On top of that, @avxt it is over 13x faster than the original loop on my AVX512 system  .
 .
Happened to have slightly lower error, too:
julia> sum(sin ∘ big, v) |> Float64
102.03161503504595
julia> 102.03161503504539 - ans, 102.03161503504623 - ans
(-5.542233338928781e-13, 2.8421709430404007e-13)
This is expected, as LoopVectorization should generally accumulate less rounding errors through the reduction vs the naive serial sum.
Multithreaded benchmarks:
julia> using BenchmarkTools, CheapThreads, LoopVectorization
julia> Threads.nthreads()
36
julia> function single_thread(v)
           s = 0.0
           @inbounds for i = 1:length(v)
               s += sin(v[i])
           end
           return s
       end
single_thread (generic function with 1 method)
julia> function single_thread_mt(v)
           s = zeros(8,Threads.nthreads())
           Threads.@threads for i = 1:length(v)
               @inbounds s[1,Threads.threadid()] += sin(v[i])
           end
           return sum(view(s, 1, :))
       end
single_thread_mt (generic function with 1 method)
julia> function single_batch(v)
           s = zeros(8,Threads.nthreads())
           @batch for i = 1:length(v)
               s[1,Threads.threadid()] += sin(v[i])
           end
           return sum(view(s, 1, :))
       end
single_batch (generic function with 1 method)
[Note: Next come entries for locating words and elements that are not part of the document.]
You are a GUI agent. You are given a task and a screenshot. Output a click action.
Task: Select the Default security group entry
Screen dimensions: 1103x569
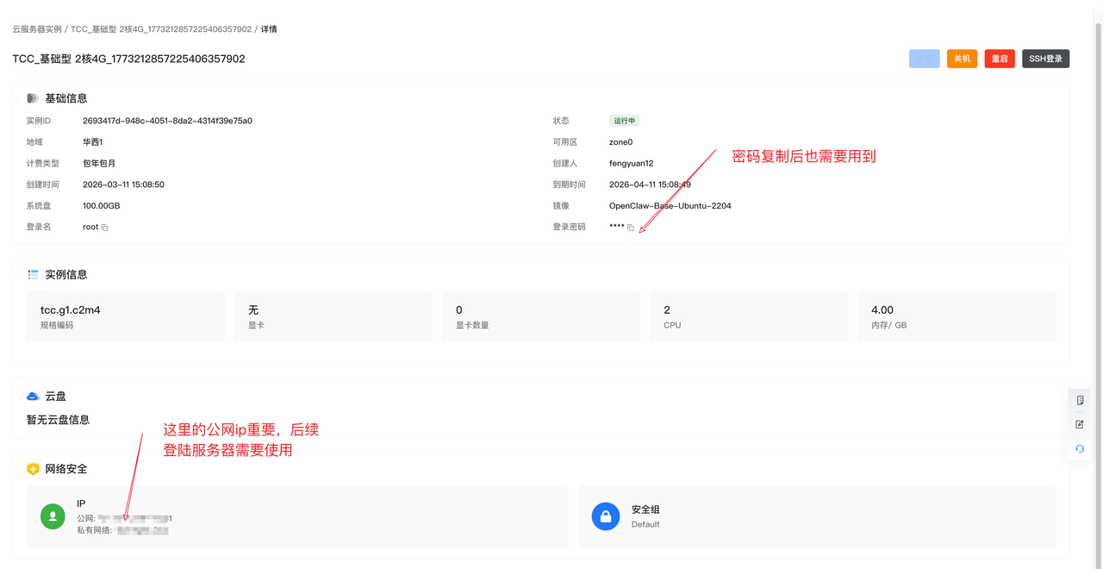[x=645, y=523]
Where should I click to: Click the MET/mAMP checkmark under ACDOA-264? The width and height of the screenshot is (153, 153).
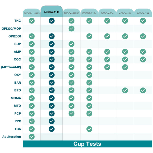point(125,67)
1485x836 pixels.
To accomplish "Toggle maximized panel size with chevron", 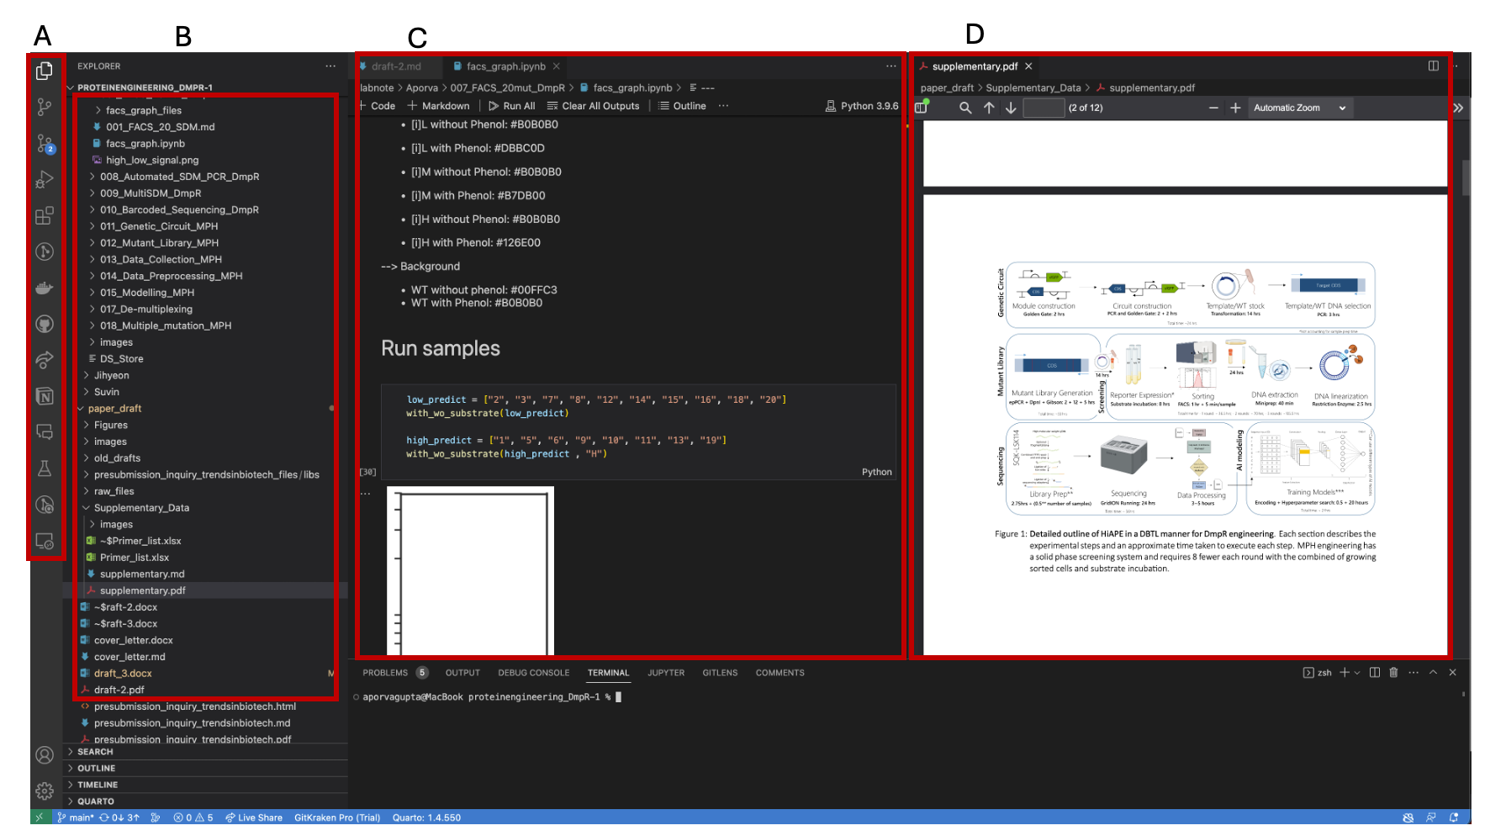I will (1433, 673).
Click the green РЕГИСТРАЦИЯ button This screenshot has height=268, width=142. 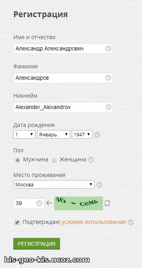tap(37, 244)
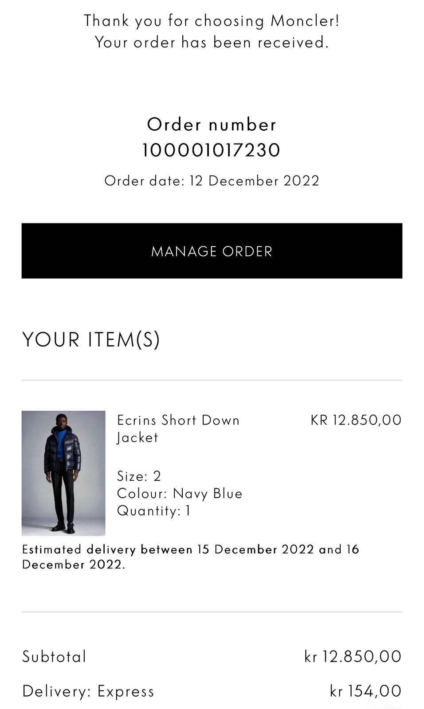Tap the Thank you for choosing Moncler line
The width and height of the screenshot is (424, 709).
click(212, 21)
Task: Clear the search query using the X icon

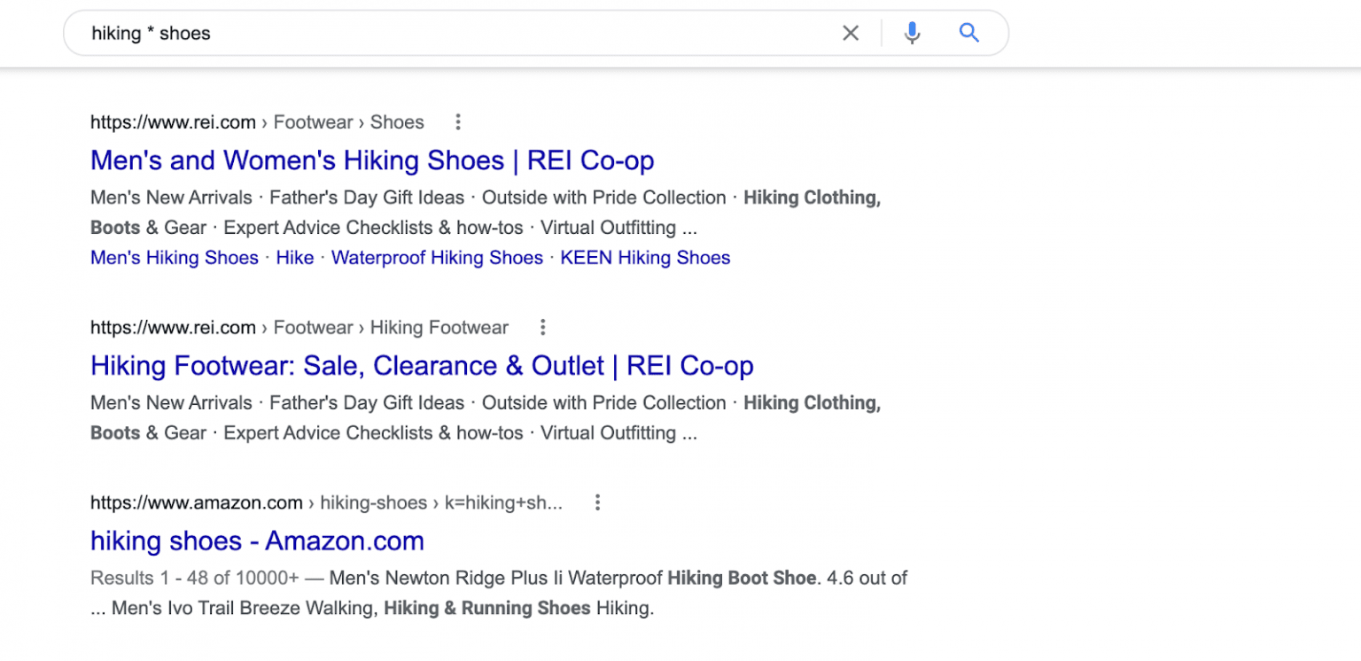Action: coord(850,32)
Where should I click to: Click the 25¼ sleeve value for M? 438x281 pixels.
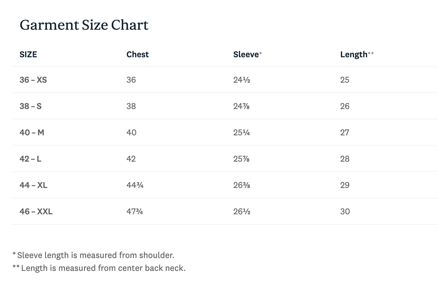tap(242, 133)
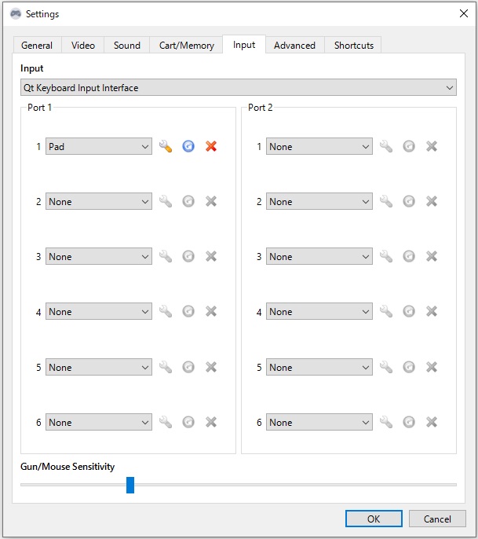Viewport: 478px width, 539px height.
Task: Go to the Cart/Memory tab
Action: pyautogui.click(x=187, y=46)
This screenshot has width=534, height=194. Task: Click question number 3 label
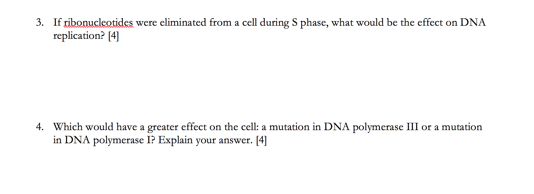(x=40, y=22)
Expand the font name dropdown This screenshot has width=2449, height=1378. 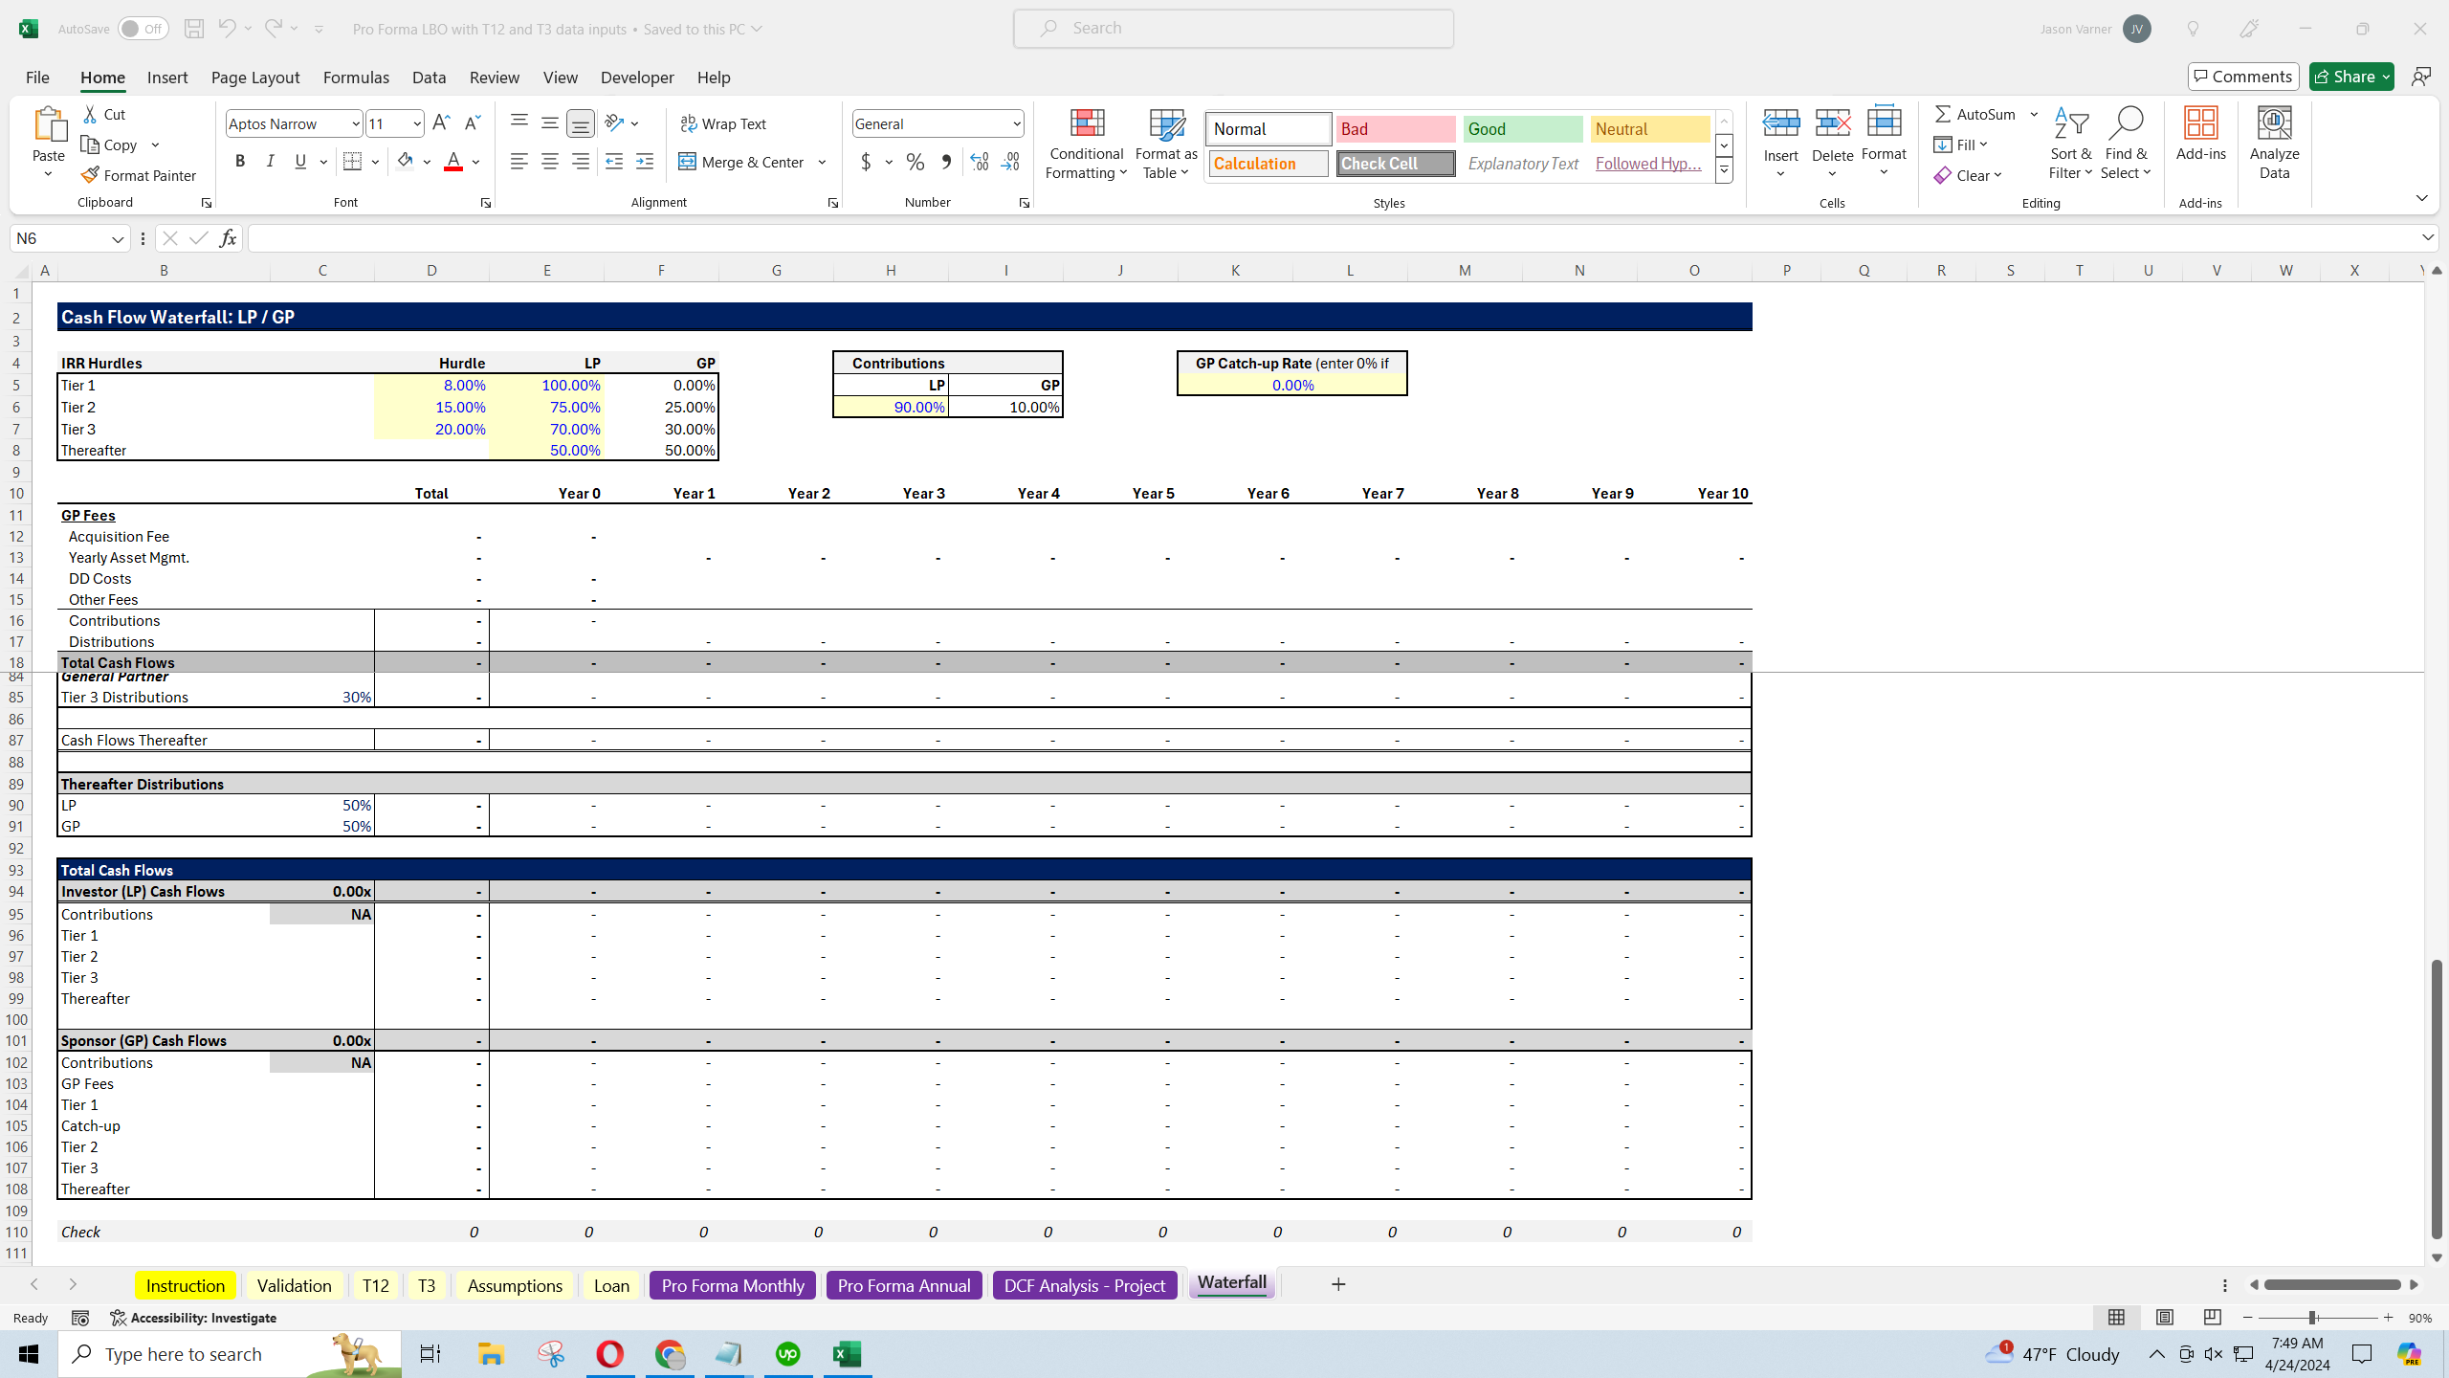point(355,123)
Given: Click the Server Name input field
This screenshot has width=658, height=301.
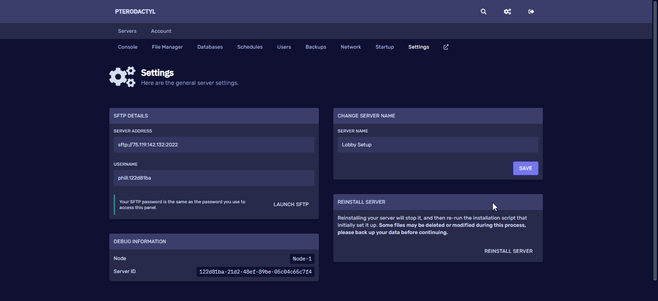Looking at the screenshot, I should pos(437,145).
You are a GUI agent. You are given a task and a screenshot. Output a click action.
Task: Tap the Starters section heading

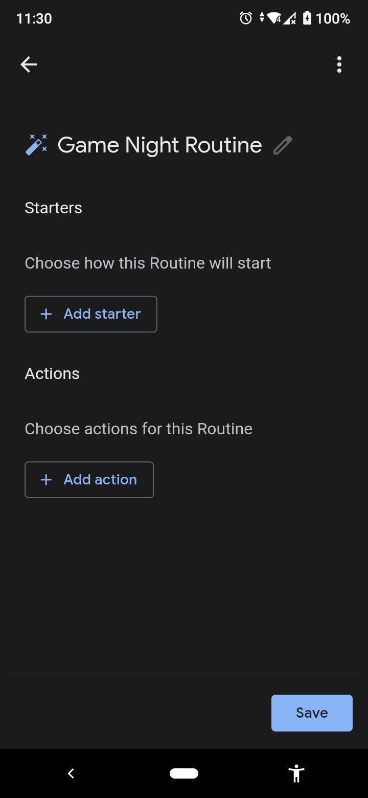pos(53,208)
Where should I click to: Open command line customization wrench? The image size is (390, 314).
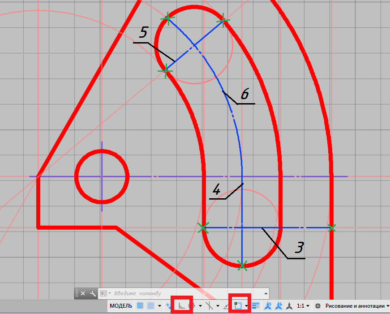93,293
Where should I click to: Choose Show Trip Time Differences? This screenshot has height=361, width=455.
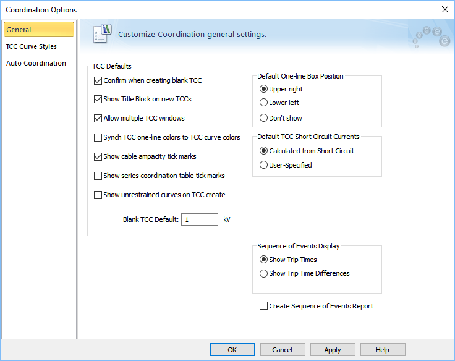[264, 273]
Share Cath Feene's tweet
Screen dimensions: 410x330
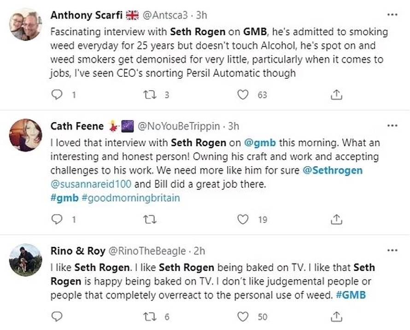(336, 220)
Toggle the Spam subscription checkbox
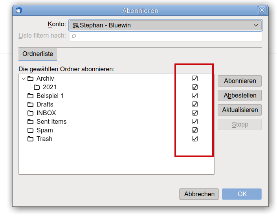Viewport: 277px width, 217px height. click(195, 130)
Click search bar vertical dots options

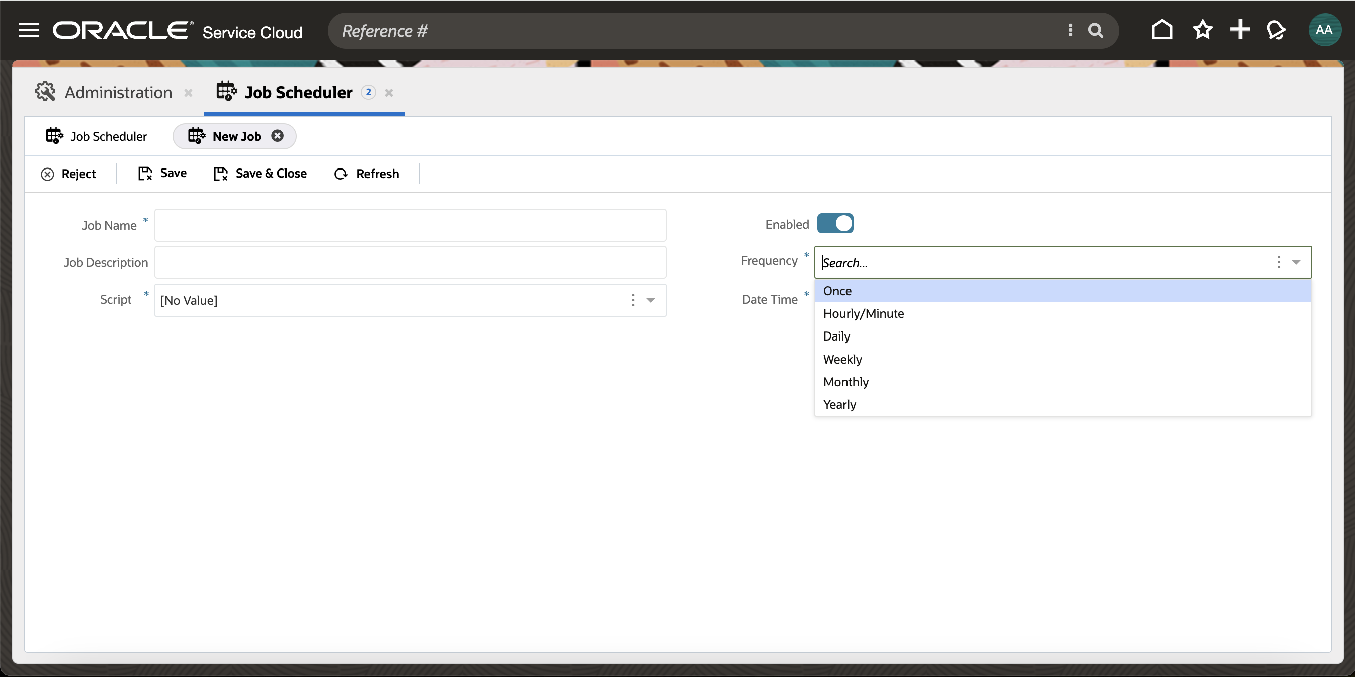coord(1070,31)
julia> function single_avxt(v)
           s = 0.0
           @avxt for i = 1:length(v)
               s += sin(v[i])
           end
           return s
       end
single_avxt (generic function with 1 method)
julia> v = randn(100000);
julia> @btime single_thread($v)
  986.643 μs (0 allocations: 0 bytes)
152.32081377185875
julia> @btime single_thread_mt($v)
  99.950 μs (182 allocations: 18.50 KiB)
152.32081377185966
julia> @btime single_batch($v)
  40.756 μs (1 allocation: 2.38 KiB)
152.32081377185966
julia> @btime single_avxt($v)
  4.938 μs (0 allocations: 0 bytes)
152.32081377185906
@batch is well ahead of @threads, and of course @avxt leaves the others far behind as before – 5 microseconds is pretty good for multi-threaded code!! – while again being the most accurate:
julia> sum(sin ∘ big, v) |> Float64
152.32081377185915
julia> 152.32081377185875 - ans, 152.32081377185966 - ans, 152.32081377185906 - ans
(-3.979039320256561e-13, 5.115907697472721e-13, -8.526512829121202e-14)
I’d also be interested in seeing how the Ryzen 5950X compares to the Intel 10980XE here.